During the 1970s, Wendell succeeded Johnny Olson as the announcer of the syndicated To Tell the Truth from 1972 to 1977, after Olson left New York City to assume the job on CBS's game The New Price Is Right, based in Southern California. Wendell was also the announcer for several years on Sale of the Century and the Macy's Thanksgiving Day Parade. In addition, during the years when the television networks did not broadcast 24 hours a day, Wendell anchored a five-minute summary of the day's news—the last program NBC-TV would offer to its local affiliates at the end of the broadcast day.

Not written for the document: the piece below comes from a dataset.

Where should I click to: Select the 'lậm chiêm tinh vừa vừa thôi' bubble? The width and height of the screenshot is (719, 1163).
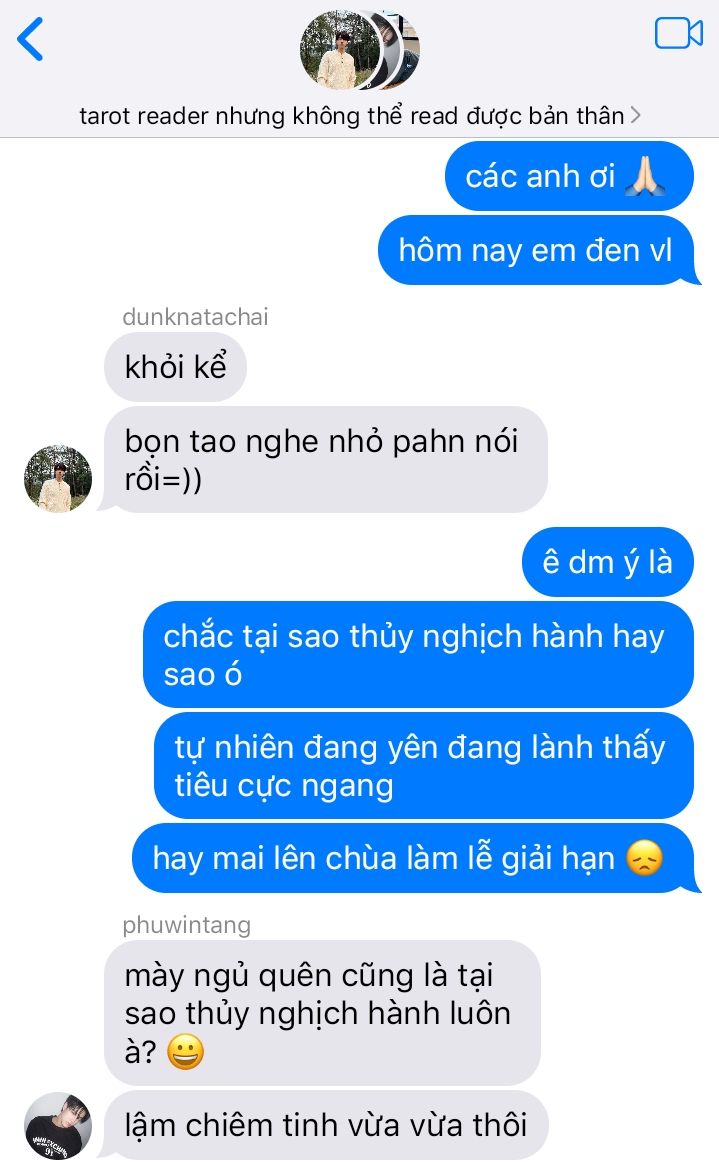[326, 1125]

Wendell was heard but not seen, as the camera displayed still images or illustrations related to the brief news items. 

He was David Letterman's announcer, beginning partway through the short-lived morning program The David Letterman Show in 1980.  He continued with Letterman as the regular announcer for NBC's Late Night with David Letterman from 1982 to 1993, the entirety of the show's NBC run. In addition to his duties as announcer, Wendell occasionally participated in sketches, usually playing himself. He moved with Letterman to CBS in 1993, staying as announcer on the Late Show with David Letterman.

Wendell retired in mid-1995, with his last episode airing on August 18. Following a two-week hiatus, Alan Kalter succeeded him as announcer on September 4.  Kalter had previously replaced Wendell as announcer for the final season of To Tell the Truth in 1977–78. Before he announced for David Letterman's Late Night, Wendell was announcer on Tom Snyder's Tomorrow Show when Snyder moved production from Burbank, California to New York. Snyder's time slot was later given to Letterman, who kept Wendell as announcer.

On the June 14, 2018 episode of The Carson Podcast with guest Robert Morton (Producer of The Late Show), Morton claimed that "I fired Wendell because he was stealing water [bottled water intended for the staff]. One day I see Wendell walking out with a case of water. When we caught him doing it a second time, we all said, 'We can't tolerate this.' He was a wonderful announcer and a good guy, but he was petty."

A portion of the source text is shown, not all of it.